The Opposite Of Addiction Is Not Sobriety: It Is Connection

How many times did you check your smartphone the last time you were on a romantic date? How about the last time you were catching up with friend you had missed dearly? Did your phone distract you the last time you were immersed in a creative task? Are you reading this because your smartphone fed it to you in a moment of boredom? 

Recent research points out that repetitively checking our smartphones, or engaging with the endless information pushed to us through our social networks, has more to do with being distracted than it does with 'connecting' with one another. A growing amount of studies show us that these habits are also making us less happy, rather than more fulfilled.

"As a society, we're slowly beginning to realise that our addictive patterns of behaviour with technology aren't exactly healthy, though we still understand very little as to why these persist and how to do something about it."

In order to better understand our digital habits, we must dissect where these addictive tendencies originate from. With the help of science, we’re beginning to understand why some people exhibit addictive traits to things such as sugar, drugs or gambling more than others: the answer is that 'addiction' might actually have more to do with human connection rather than simply being about chemical dependency. 

Professor Peter Cohen, a researcher who challenges traditional notions to do with addiction, argues that human addiction stems from our deep need to form connections with one another.
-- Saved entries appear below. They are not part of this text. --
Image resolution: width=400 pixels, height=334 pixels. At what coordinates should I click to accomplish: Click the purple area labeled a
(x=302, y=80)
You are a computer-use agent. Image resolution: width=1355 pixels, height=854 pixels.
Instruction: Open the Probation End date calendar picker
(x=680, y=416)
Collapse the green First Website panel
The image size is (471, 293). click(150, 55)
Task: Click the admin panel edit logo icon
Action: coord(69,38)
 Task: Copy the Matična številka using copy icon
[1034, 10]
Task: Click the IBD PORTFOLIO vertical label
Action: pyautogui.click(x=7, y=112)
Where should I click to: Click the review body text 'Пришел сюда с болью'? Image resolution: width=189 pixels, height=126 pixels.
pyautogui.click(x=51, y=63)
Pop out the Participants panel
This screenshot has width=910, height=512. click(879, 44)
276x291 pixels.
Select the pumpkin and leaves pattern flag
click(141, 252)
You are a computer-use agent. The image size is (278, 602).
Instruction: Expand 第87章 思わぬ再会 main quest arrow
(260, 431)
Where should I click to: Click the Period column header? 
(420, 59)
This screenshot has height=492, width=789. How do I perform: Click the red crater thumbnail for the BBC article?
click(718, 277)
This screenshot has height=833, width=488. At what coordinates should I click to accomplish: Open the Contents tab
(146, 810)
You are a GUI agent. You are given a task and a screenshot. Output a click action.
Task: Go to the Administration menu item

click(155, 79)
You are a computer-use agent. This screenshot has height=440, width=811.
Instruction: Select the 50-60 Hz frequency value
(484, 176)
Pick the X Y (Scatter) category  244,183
If we’re not able to connect, we’ll turn to something else to substitute this satisfaction. According to Cohen, this is why we pursue habitual feedback loops, whether that means turning to chemical substances, the slot machines, or incessantly checking our social media profiles. Cohen’s theory states we should stop talking about 'addiction' altogether, and instead use the term 'bonding'. In his opinion, a cocaine addict has ‘bonded’ with a drug simply because they were unable to make a solid bond with anything else.

The Pleasure Drug

We have created an environment and mediated mainstream culture that supplements real human connection with an overwhelming capacity for making endless online 'connections’. The likes, follows, friend requests, and attention-seeking notifications are designed to trigger dopamine (the ‘pleasure drug’) secretions in our brains.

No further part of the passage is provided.